# [TASK OBJECTIVE]
There is one span to output from the data below: the lines starting at the line with "You are a computer-use" and ending at the line with "Instruction: Expand the ステータス filter dropdown". Output it exactly, ends included, nothing more.

# [EXERCISE MATERIALS]
────────
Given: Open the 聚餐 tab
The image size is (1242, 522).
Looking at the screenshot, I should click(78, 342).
────────
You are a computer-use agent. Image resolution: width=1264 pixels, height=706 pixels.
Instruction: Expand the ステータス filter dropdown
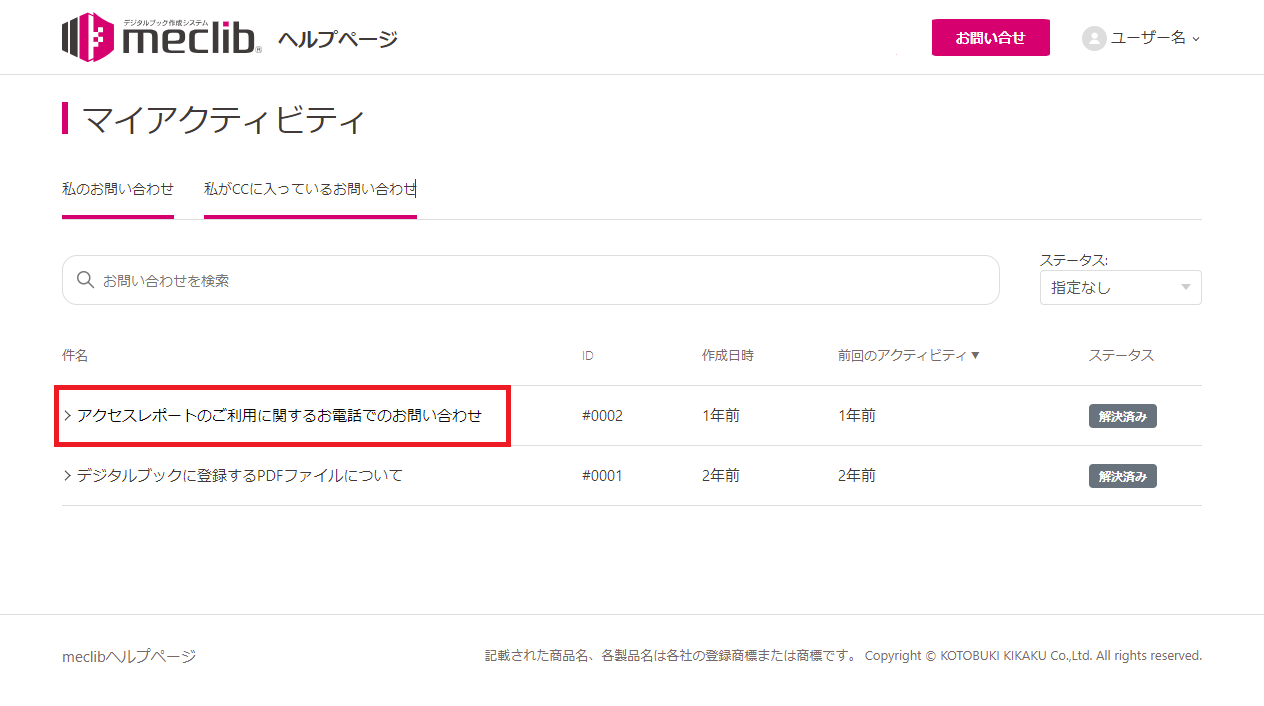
────────
# [RESPONSE FOR THIS EXERCISE]
You are a computer-use agent. Image resolution: width=1264 pixels, height=706 pixels.
Instruction: Expand the ステータス filter dropdown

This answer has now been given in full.